Private equity is really just a group of rich people getting together to buy up all the shares in a company. So why are people so bothered?

And even the most ardent private equity haters would concede that a private company is likely to operate far more efficiently than a public one.

After all, many public companies resemble government-owned enterprises, with senior management acting like a politburo, receiving gargantuan remuneration for lacklustre performance from sycophantic boards, while returns on investment are often sickly. Private companies are able to act more dynamically to changing conditions and closely link pay to performance.

No, that’s not the problem.

The biggest social concern over private equity buyouts is their significant use of debt in converting a company from being publicly listed to privately owned. Not only does that debt increase the risk of default and the cost of borrowing but, more importantly, it creates a “tax shield” which means that the equity holders are able to pay very little tax on operating earnings (as all earnings are used to pay of the significant interest bill).

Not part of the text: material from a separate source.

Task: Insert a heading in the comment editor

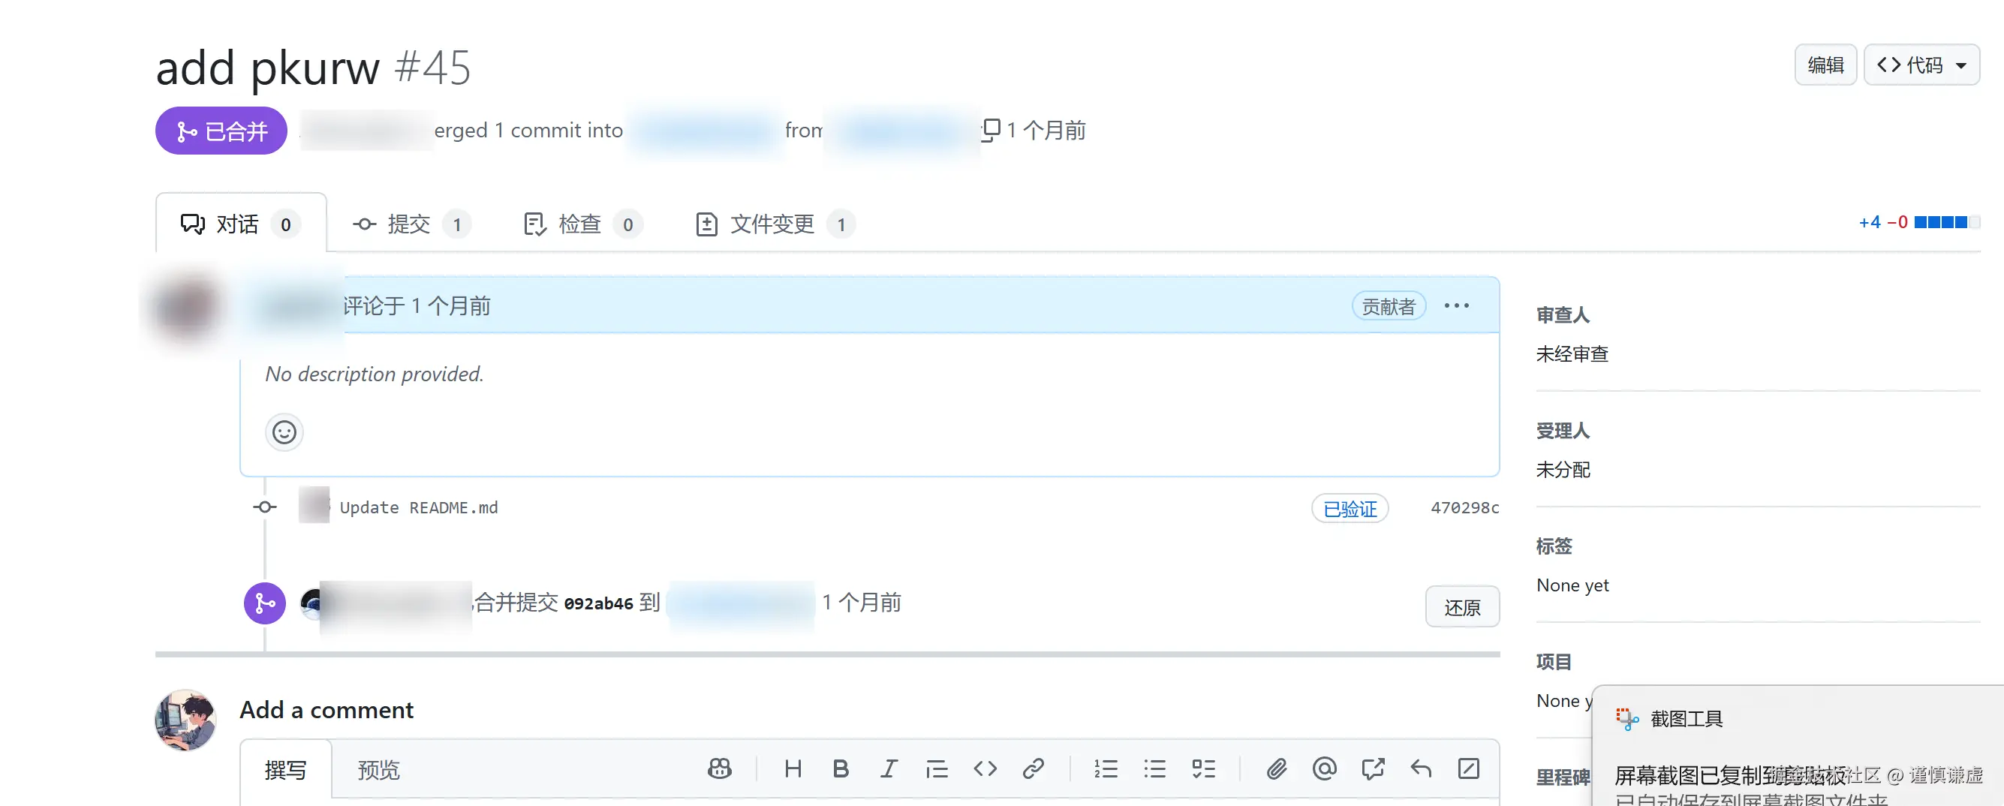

Way back in 1988, during the height of the last LBO boom, Laura Sanders wrote a piece in Forbes headlined “How the government subsidises leveraged takeovers”. Sanders quoted Harvard tax law expert, Bernard Wolman, who claimed that it was “stunning … that so much has been written about takeovers and leveraged buyouts without paying attention to the fact that a large part of the price is provided by taxpayers.”

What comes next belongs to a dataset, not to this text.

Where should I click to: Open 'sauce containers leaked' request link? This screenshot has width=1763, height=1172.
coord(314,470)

While the US taxation system is different to ours — the Yanks don’t have our system of dividend imputation — if Qantas is snaffled by private equity, the government could lose as much as $200 million a year in tax receipts that Qantas would have otherwise paid (but doesn’t due to the tax-deductibility of interest payments).

Over five years, the total may approach hundreds of millions, although some of the tax saved by Qantas’s owner would be offset by initial capital gains paid by current shareholders and additional tax paid by lenders. The rort has even been encouraged by the government with its capital gains loophole allowed for overseas investors.

It would be fair to argue that hundred of millions of dollars that would effectively be transferred to the relatively anonymous (and possibly foreign) investors would be better off used hiring more teachers and nurses. But that would be a lot less exciting.